Timefold Solver 1.11.0
Nearly a year ago, we released Timefold Solver 1.0 for Java, the first step on our journey to rid the world of wasteful planning. Today, the journey continues as we announce Timefold Solver for Python!
In this first Beta release, we give the Python ecosystem access to Timefold Solver and all of its features. We invite you to try out our new Python quickstarts and let us know what you think. Do you like the APIs? Does it integrate well with your Python projects? How's the performance? We need your feedback!
Timefold Solver for Python will move out of Beta once we've heard back from enough of you. While in Beta, we reserve the right to change APIs and to add or remove functionality based on user feedback. Once we leave Beta, we will provide the same backwards compatibility guarantees as with the Java solver.

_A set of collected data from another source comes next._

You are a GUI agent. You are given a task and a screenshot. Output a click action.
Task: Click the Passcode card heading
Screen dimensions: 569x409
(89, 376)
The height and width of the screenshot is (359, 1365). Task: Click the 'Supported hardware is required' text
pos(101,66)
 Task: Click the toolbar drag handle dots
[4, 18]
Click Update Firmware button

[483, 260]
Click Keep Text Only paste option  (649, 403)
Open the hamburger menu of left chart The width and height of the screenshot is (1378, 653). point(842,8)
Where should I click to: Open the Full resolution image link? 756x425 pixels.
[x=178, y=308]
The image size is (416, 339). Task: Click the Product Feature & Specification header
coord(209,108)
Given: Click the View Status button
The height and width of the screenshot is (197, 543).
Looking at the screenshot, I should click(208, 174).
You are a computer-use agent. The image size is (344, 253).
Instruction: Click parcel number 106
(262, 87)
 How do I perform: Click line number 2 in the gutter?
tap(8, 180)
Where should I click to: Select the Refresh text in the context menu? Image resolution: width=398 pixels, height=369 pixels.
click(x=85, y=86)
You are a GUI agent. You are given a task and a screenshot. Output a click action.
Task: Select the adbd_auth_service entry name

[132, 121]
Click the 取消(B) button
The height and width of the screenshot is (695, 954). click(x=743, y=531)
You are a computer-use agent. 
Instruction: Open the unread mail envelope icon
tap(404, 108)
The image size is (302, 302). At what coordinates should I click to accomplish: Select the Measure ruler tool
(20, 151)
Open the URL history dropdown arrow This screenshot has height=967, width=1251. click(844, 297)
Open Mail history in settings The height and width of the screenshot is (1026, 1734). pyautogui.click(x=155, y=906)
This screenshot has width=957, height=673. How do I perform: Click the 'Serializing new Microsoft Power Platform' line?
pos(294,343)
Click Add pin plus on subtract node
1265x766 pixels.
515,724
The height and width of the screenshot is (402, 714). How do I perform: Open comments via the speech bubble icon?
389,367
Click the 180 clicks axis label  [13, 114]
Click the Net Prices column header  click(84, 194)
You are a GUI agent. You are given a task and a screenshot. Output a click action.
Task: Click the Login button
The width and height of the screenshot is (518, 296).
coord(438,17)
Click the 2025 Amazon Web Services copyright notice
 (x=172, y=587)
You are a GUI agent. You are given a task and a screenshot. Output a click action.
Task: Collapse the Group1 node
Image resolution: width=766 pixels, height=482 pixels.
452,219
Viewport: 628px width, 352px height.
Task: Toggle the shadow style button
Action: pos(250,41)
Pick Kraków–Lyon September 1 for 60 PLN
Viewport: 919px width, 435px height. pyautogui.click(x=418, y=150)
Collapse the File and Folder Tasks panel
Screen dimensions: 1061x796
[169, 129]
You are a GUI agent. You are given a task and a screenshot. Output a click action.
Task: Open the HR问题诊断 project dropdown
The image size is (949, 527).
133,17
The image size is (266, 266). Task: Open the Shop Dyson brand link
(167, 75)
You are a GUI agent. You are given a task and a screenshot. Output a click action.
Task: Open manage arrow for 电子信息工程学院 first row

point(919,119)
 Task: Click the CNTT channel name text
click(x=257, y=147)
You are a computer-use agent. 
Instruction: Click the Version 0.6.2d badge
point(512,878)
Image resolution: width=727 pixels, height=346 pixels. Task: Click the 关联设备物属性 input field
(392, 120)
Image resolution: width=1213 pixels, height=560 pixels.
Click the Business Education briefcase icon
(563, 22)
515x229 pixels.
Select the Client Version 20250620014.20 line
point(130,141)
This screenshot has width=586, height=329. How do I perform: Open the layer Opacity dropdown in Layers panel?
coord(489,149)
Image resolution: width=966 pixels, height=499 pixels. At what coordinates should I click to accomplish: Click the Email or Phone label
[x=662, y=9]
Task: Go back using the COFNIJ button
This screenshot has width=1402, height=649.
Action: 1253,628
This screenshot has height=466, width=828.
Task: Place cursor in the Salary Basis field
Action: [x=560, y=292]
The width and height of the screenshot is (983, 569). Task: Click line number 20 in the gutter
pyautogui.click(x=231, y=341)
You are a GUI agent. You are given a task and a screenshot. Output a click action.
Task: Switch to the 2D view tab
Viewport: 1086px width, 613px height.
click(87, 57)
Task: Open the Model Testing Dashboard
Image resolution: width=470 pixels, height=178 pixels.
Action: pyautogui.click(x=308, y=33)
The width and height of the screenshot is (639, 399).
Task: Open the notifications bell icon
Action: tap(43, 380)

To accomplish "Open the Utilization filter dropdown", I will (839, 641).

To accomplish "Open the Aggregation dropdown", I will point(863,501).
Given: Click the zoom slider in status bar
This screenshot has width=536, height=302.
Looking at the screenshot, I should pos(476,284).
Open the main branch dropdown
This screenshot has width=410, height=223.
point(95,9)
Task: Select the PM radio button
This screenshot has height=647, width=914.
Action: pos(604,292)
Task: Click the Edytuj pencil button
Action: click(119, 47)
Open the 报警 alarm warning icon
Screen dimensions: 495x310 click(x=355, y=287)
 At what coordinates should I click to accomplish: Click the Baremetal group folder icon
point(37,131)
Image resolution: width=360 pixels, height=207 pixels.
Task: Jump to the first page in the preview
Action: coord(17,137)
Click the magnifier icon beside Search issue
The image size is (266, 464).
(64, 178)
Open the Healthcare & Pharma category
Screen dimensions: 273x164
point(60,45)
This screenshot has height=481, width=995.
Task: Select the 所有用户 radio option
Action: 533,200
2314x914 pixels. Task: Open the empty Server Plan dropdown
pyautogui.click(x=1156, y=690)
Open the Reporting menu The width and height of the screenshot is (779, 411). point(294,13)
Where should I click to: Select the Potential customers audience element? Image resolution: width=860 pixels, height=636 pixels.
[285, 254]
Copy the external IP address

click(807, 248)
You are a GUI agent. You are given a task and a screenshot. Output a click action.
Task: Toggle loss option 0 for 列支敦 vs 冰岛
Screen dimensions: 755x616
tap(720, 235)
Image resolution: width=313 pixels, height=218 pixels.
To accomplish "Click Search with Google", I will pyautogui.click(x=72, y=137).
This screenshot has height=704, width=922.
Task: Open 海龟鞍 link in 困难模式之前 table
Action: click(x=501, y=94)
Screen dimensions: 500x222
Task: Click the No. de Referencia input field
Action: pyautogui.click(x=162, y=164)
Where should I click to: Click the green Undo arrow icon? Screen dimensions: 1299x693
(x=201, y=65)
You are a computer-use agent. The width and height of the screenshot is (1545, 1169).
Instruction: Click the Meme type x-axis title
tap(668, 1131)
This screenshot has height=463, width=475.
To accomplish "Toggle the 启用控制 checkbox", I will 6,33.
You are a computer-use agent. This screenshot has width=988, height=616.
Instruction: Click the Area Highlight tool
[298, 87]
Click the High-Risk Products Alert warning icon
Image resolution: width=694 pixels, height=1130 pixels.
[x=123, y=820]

And speaking of the Java solver, we haven't forgotten about it either. In this release, we've been mostly fixing bugs and making small tweaks here and there. Going forward, we've got plenty of interesting things in store for the Java and Python solvers, as they will evolve together from now on.
Changelog
🐛 Fixes
- Make the nearbyDistanceMeterClass a visitable class for GIZMO
- Use custom thread factory class in SolverManager (#875), closes #875
- Disable nearby configuration for CH
🧰 Tasks
- Update docs on which time and date types to use
📝 Documentation
- Fix a typo in toConsecutiveSequences example
- Fix typos in connected ranges
- Fix typos in collectors
- Fix ConstraintCollectors.average() example
Contributors
We'd like to thank the following people for their contributions:
- Christopher Chianelli
- Frederico Gonçalves (@zepfred)
- Geoffrey De Smet
- Lukáš Petrovický (@triceo)
- Marek Winkler (@winklerm)
- plplmax (@plplmax)
Timefold Solver Community Edition is an open source project, and you are more than welcome to contribute as well! For more, see Contributing.
Should your business need to scale to truly massive data sets or require enterprise-grade support, check out Timefold Solver Enterprise Edition.
How to use Timefold Solver in Java or Kotlin
To see Timefold Solver in action, check out the quickstarts.
With Maven or Gradle, add the ai.timefold.solver : timefold-solver-core : 1.11.0
dependency in your pom.xml
to get started.
You can also import the Timefold Solver Bom (ai.timefold.solver : timefold-solver-bom : 1.11.0
)
to avoid duplicating version numbers when adding other Timefold Solver dependencies later on.
Additional notes
The changelog and the list of contributors above are automatically generated. It excludes contributions to certain areas of the repository, such as CI and build automation. This is done for the sake of brevity and to make the user-facing changes stand out more.